"Kendini çok iyi hissettiğin bir günün ardından, kulağının arkasında bir sızı yavaş yavaş baş göstermeye başlamışsa: bir ağrı kesici at geçer; ertesi gün yediklerinden içtiklerinden dilin tat almamaya başlamışsa: ağzının tadı kaçmıştır; ve üçüncü gün konuşurken yüzünde bir tuhaflık hissedip aynaya baktığında dudağının bir tarafa kaydığını görmüşsen; sakin ol, yüz felci geçiriyorsun!"
Kendini
çok iyi hissettiğin bir günün ardından, kulağının arkasında bir sızı yavaş
yavaş baş göstermeye başlamışsa: bir ağrı kesici at geçer; ertesi gün
yediklerinden içtiklerinden dilin tat almamaya başlamışsa: ağzının tadı
kaçmıştır; ve üçüncü gün konuşurken yüzünde bir tuhaflık hissedip aynaya
baktığında dudağının bir tarafa kaydığını görmüşsen; sakin ol, yüz felci
geçiriyorsun!
Ben
oldukça sakindim aynanın karşısından döndüğümde. Hanıma sanırım yüz felci
geçiriyorum, dedim. Hanım dikkatlice yüzüme baktı ve konuşurken dudağımın
kaydığını görerek o’da buna kanaat getirdi. Yine de internetin başına geçerek
birinci paragraftaki belirtileri sırasıyla google amcaya sordu. Cevabı tahmin
ettiğimiz için doğruyu bulmakta zorlanmadık.
Cuma
akşamı tanıştım yüz felçli yüzümle. Sol gözüm kapanmıyordu. Bunu nasıl fark
edemediğimi anlayamıyorum şimdi düşününce. Birkaç gün kendimi kötü hissettiğim
için devamlı yatıyordum. Yavaş yavaş ilerlediği için tahmin etmesi zor oldu.

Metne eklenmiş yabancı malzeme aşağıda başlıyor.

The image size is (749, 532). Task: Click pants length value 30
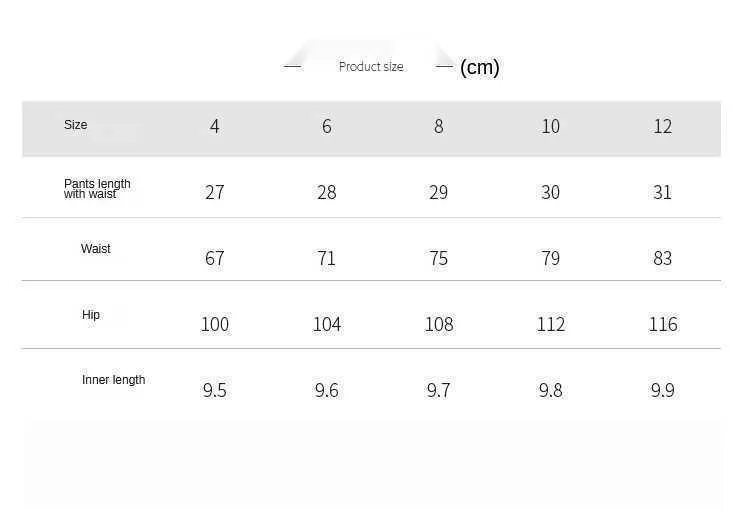pyautogui.click(x=550, y=192)
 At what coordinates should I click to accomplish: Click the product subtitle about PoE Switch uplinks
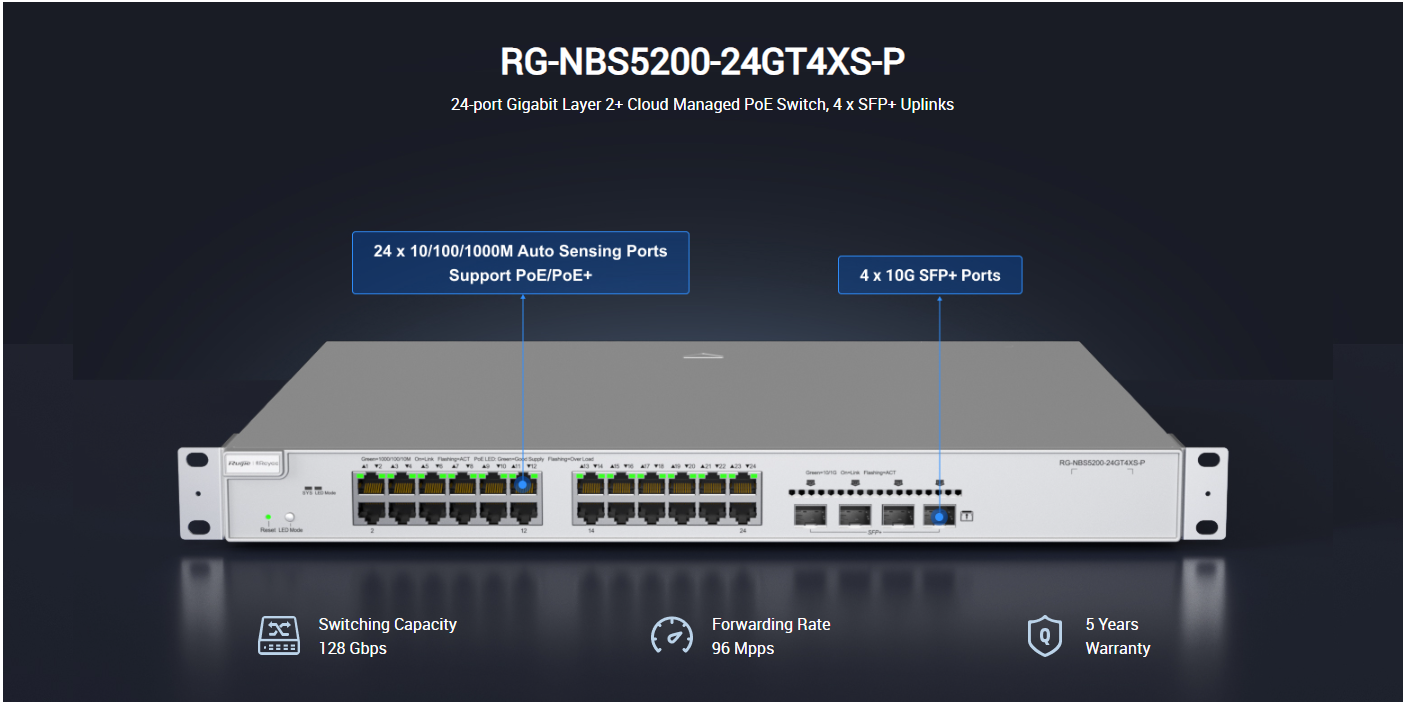click(x=702, y=104)

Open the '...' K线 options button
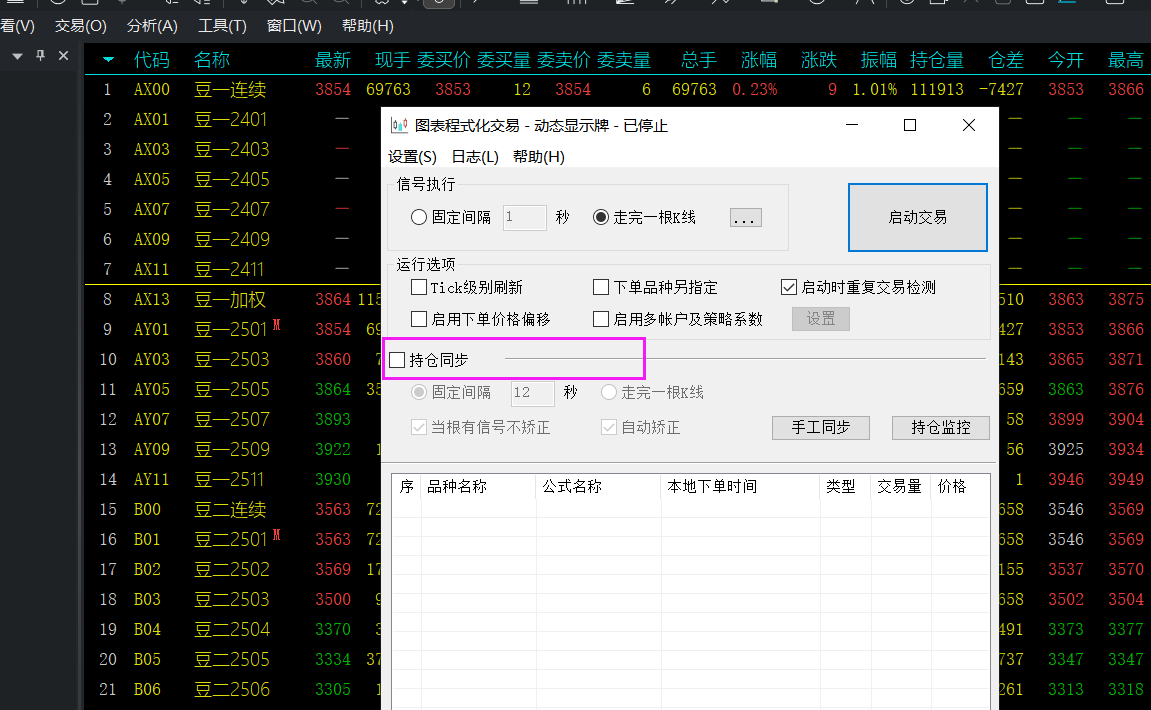pyautogui.click(x=745, y=218)
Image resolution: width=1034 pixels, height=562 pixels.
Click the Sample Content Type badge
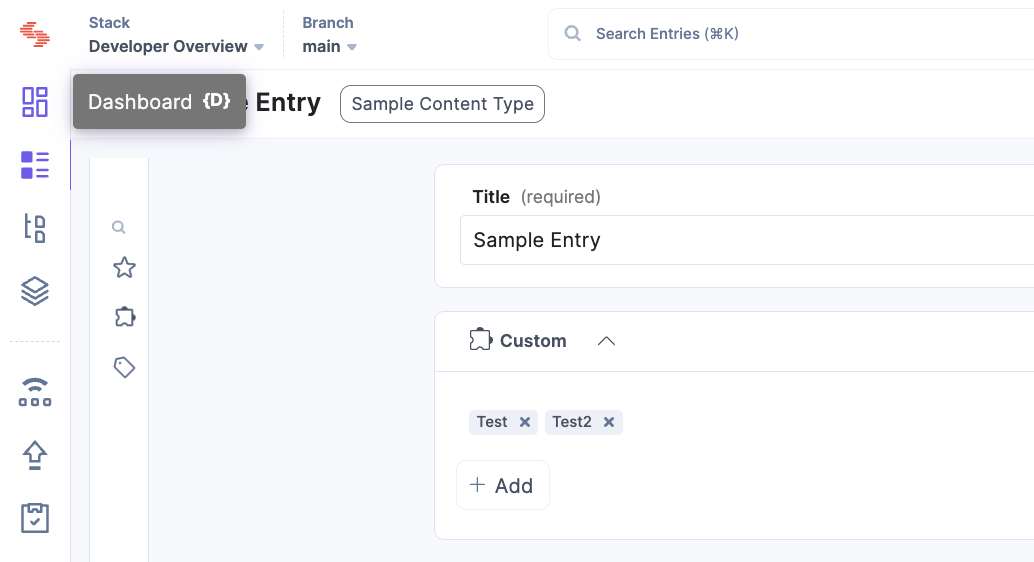442,104
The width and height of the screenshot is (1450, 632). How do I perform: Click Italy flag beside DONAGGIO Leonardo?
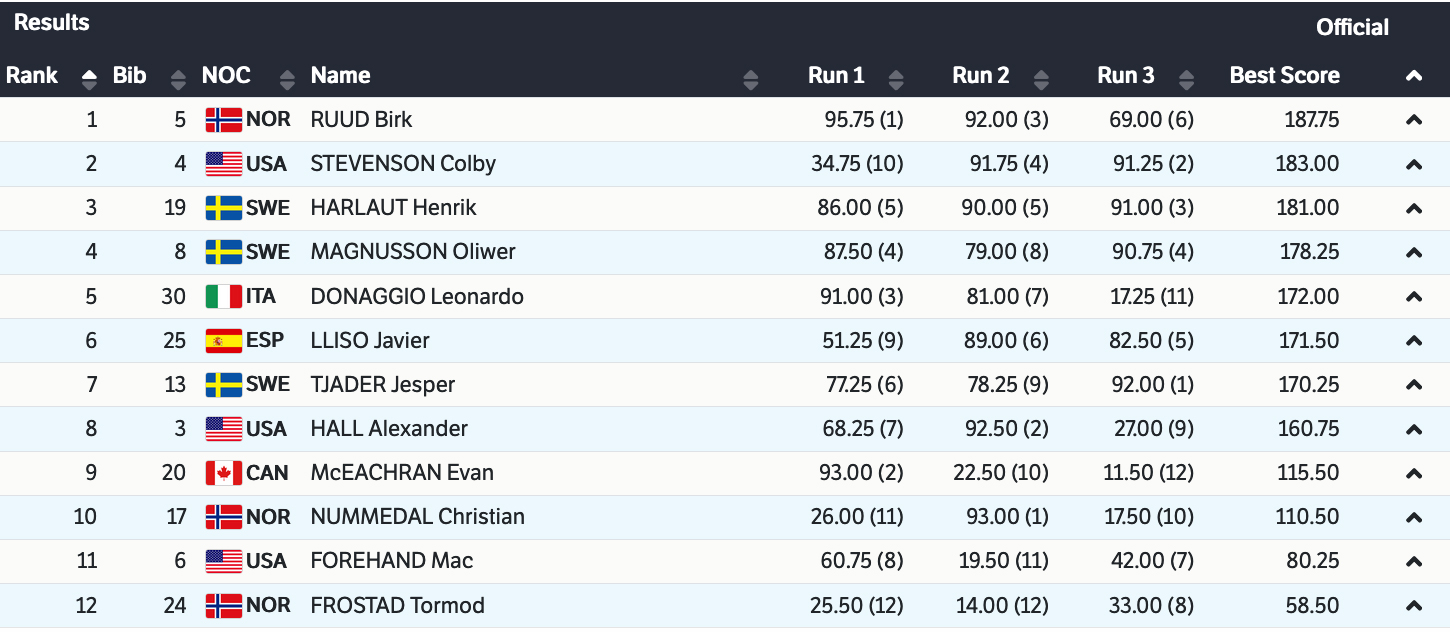coord(223,296)
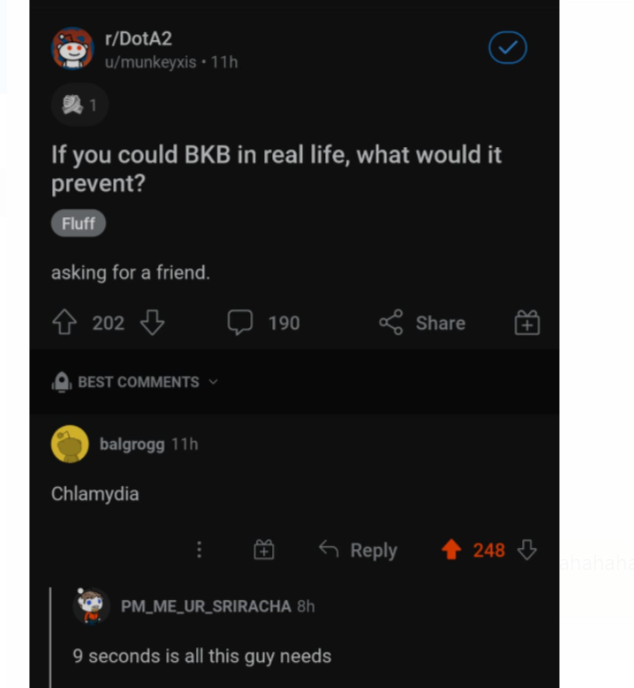Open balgrogg's user avatar
Screen dimensions: 634x688
70,444
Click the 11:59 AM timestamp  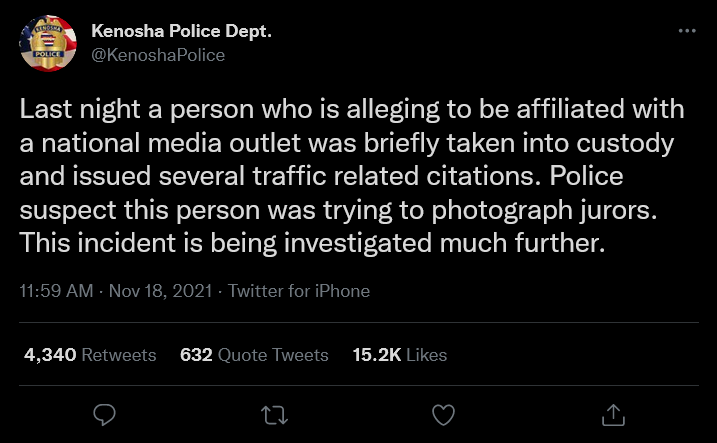point(56,292)
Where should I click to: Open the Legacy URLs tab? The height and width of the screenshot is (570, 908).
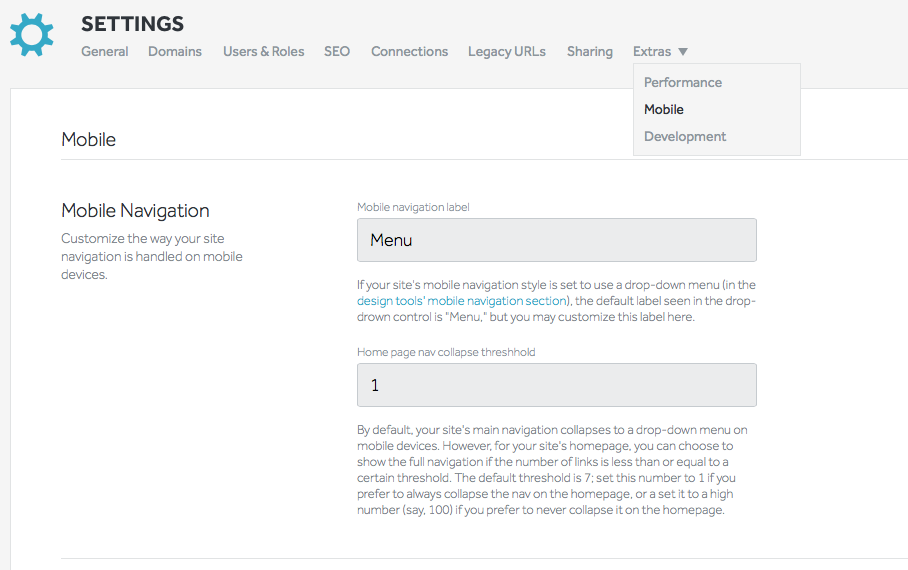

Tabi neden doktora gitmediğimi soracaksınız. Ben hastanelerden hiç hoşlanman;
çünkü ne zaman gitsem dert beni sarmış ve ben derman aramak için koşturmak
zorunda kalıyorum. Ama, Allah dermansız dert vermesin.
Ertesi
gün hastanedeydim. Nöroloji doktoru yüzüme bakar bakmaz yüz felci geçirdiğimi
anladı. Zeki adam, ama yine de KBB doktoruna muayene olmamı önerdi. Kendiside
benimle birlikte KBB doktorunun odasına kadar geldi sağ olsun. Bu dediklerim
özel bir hastanede oluyor, torpil falan yok! Kulaklarda problem yoktu, yüz
felcimin sebebi kulaklara bağlı bir enfeksiyon değildi. Tomografiden de bir şey
çıkmayınca teşhis kondu: cereyan! Rüzgar yada buna yakın başka bir sebepten
dolayı yüz felci geçirmekteydim. Beyin damarlarınız tıkanmamışsa, kulak
enfeksiyonu ya da kulağa bağlı bir rahatsızlığınız yoksa doktorunuzun cevabı
hazır, cereyan!
Doktor
bey bana, kortizon hormonu içeren prednol-l 250 mg ampullerden beş tane verdi.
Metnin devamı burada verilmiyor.